> **Task description**:
When you reach the line containing "Where should I click to: Click Dreams" in the entries below, start writing out each line exactly, and stop after the line containing "Open Банк и касса in sidebar".

> **Excerpted records**:
══════

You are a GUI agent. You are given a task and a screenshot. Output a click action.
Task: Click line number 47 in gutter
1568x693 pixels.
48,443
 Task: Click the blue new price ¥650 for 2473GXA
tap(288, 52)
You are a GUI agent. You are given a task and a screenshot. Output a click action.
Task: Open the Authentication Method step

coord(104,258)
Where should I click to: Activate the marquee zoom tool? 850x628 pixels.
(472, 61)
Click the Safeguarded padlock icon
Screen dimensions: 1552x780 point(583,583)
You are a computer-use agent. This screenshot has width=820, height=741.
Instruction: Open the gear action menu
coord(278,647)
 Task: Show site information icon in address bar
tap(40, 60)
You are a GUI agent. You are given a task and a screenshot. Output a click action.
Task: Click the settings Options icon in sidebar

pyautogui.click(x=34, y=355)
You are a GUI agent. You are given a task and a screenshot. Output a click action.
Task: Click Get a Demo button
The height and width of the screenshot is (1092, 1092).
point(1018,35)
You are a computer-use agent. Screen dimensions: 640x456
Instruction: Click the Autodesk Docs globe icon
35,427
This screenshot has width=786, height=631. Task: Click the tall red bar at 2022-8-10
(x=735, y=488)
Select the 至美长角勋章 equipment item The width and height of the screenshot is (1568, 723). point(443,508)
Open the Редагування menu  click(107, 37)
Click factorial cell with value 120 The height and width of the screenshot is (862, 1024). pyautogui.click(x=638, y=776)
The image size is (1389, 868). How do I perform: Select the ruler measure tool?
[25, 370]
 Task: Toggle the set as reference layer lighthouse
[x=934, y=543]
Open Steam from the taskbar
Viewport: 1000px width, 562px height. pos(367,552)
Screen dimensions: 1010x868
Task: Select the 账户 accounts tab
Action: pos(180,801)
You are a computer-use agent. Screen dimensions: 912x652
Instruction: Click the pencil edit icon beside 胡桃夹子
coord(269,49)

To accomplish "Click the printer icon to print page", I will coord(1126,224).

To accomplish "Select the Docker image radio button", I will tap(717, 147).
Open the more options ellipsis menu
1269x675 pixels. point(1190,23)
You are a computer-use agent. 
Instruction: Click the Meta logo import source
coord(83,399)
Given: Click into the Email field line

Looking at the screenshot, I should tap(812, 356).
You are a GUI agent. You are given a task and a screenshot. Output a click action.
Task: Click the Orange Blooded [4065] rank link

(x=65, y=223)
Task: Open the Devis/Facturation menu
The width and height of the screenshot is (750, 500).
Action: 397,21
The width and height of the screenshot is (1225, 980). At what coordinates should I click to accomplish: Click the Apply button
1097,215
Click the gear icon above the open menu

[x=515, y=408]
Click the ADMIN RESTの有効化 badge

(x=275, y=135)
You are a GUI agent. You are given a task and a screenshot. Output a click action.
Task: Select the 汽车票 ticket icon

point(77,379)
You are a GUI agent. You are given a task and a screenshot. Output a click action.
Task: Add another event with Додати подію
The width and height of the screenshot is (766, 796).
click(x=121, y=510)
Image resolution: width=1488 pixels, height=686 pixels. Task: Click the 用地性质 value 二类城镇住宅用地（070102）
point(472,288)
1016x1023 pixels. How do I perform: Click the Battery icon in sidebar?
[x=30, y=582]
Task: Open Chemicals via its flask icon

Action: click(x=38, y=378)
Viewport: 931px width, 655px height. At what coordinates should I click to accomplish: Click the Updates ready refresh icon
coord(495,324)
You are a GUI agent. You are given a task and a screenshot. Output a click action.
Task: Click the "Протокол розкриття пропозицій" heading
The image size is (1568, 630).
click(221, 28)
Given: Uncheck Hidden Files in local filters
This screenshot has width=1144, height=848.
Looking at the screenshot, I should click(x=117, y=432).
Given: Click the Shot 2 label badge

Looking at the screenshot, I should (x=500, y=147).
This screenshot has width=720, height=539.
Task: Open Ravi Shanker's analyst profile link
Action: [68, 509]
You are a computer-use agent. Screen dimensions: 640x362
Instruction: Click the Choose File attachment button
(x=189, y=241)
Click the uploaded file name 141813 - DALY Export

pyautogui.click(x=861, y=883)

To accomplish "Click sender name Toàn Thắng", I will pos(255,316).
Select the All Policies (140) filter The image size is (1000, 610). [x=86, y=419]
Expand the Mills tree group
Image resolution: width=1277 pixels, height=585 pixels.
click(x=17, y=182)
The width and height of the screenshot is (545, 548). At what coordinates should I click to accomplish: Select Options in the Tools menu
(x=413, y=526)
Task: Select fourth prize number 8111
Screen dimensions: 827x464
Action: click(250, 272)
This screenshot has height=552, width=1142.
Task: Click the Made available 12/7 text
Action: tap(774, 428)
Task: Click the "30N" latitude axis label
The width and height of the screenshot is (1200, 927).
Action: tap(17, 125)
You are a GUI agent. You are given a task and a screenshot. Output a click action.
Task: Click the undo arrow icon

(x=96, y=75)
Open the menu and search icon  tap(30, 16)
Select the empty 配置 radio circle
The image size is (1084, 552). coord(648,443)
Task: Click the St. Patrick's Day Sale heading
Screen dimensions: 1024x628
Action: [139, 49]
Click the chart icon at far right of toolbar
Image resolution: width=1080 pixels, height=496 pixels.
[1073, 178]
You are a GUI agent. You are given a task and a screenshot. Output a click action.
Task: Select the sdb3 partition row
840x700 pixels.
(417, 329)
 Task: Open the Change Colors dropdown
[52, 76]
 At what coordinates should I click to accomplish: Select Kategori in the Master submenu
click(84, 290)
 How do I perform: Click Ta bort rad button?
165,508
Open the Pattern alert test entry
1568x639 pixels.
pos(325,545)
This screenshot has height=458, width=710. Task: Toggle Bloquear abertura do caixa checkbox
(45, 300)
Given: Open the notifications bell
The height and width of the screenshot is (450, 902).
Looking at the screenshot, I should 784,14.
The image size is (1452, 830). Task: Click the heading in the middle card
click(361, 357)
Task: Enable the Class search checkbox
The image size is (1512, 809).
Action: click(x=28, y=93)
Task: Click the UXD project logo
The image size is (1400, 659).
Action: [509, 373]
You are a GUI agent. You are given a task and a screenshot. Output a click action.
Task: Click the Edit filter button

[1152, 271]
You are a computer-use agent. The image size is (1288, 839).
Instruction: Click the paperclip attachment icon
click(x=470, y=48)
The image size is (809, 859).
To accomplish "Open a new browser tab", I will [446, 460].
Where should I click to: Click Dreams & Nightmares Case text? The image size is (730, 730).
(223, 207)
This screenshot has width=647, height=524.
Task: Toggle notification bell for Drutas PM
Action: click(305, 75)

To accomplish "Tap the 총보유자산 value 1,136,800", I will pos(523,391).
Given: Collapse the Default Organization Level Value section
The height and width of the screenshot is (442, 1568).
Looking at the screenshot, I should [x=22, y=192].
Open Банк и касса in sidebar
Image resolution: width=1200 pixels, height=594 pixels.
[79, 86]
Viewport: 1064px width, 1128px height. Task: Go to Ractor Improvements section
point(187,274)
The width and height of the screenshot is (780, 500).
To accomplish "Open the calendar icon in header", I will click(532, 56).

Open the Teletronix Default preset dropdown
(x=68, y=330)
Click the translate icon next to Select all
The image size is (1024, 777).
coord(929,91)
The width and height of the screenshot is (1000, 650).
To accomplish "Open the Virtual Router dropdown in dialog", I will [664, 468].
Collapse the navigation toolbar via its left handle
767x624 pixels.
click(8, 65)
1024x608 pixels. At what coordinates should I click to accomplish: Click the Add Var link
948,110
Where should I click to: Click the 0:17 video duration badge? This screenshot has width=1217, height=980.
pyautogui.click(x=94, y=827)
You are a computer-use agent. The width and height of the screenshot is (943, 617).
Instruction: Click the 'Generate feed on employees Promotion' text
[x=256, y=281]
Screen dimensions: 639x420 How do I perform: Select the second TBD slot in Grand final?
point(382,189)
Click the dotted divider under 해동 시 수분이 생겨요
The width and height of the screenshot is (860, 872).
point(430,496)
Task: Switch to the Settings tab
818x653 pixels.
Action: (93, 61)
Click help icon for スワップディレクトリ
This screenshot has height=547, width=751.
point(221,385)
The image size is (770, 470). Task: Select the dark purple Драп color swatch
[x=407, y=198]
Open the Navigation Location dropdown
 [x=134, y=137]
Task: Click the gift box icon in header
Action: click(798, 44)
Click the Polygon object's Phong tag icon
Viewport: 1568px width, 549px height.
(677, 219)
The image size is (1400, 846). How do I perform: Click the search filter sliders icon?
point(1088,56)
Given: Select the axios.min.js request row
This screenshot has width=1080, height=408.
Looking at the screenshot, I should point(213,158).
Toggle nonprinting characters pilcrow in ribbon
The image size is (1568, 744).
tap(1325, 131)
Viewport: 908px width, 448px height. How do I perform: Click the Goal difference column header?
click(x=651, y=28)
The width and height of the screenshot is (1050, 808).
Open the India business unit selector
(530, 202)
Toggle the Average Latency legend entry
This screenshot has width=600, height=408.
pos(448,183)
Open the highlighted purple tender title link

══════

> **Written solution**:
Where should I click to: Click Dreams & Nightmares Case text? The image size is (730, 730).
(223, 207)
This screenshot has width=647, height=524.
Task: Toggle notification bell for Drutas PM
Action: click(305, 75)

To accomplish "Tap the 총보유자산 value 1,136,800", I will pos(523,391).
Given: Collapse the Default Organization Level Value section
The height and width of the screenshot is (442, 1568).
Looking at the screenshot, I should [x=22, y=192].
Open Банк и касса in sidebar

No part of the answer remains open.